What DAC do you have?
TAD Evolution C2000
If that’s the “Max Sample Rate (PCM)” drop down in playback settings, you never see the max rate of your DAC in there (because limiting to the max rate makes no sense). If you set limiting to Disabled, then you’ll have the full rate, as shown in the sample rates at the top of the tab.
The specs for this dac make me think it’s a driver issue. The following is from the TAD site:
OS: Windows XP and later; Mac OS 10.5 and Later (44.1kHz, 48kHz, 88.2kHz, 96 kHz),
Windows 7/Windows Vista (compatible with a specialized driver),
Mac OS 10.6 and later (44.1kHz, 48kHz, 88.2kHz, 96 kHz, 176.4 kHz, 192kHz)
So depending on operating system, you may need to install a special driver to go higher than 96k.
I am using ROCK, so it is Linux-based. I did not see the option to set limiting to disabled. Can you tell me where that option is found?
I was referring to the Device Setup Playback tab (marked 1. above). But it sounds like you may need specific drivers for the DAC, which may or may not be available on Linux. If 176.4kHz and 192kHz are in red (Bit-Perfect Format Support section (marked 2. above)) then the current ROCK driver doesn’t support those sample rates.
The driver filename for windows (and the fact that macOS doesn’t need one) suggests it’s just the basic ‘windows doesn’t do usb audio without drivers’ thing.

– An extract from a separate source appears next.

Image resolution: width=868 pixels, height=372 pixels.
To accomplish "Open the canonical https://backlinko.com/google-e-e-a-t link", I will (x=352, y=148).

Have you already tried another PC or software player with 192kHz content? And did you already check the playback chain? Maybe there is no problem.
It does appear to be limitations associated with the ROCK driver
Hi @Shayne_Tenace ----- Thank you for the report and sharing your feedback with us. Both are appreciated.
We usually see this type of behavior when the DAC is connecting via USB 1.1 instead of 2.0, which we definitely support. 2.0 that is. I also noticed, as @lorin has pointed out, that the TAD website does not make mention of Linux, just Windows and OSX. Have you tried contacting them about Linux support with their devices? We are also going to try to get our hand on one for testing.
ROCK uses Linux’s built-in USB Audio 2.0 support. Usually when devices fail to connect at USB 2.0 and fall back to USB 1.1 like this, it’s a sign that the manufacturer did not fully test them with Linux + work out any Linux-specific kinks.
We have seen issues like this with a minority of products (maybe 2-3 out of the 100+ we have in-house).
Unfortunately, we have never laid hands on this model–but as @eric mentioned we will try to get ahold of one and see what’s up or if we can provide TAD with any guidance.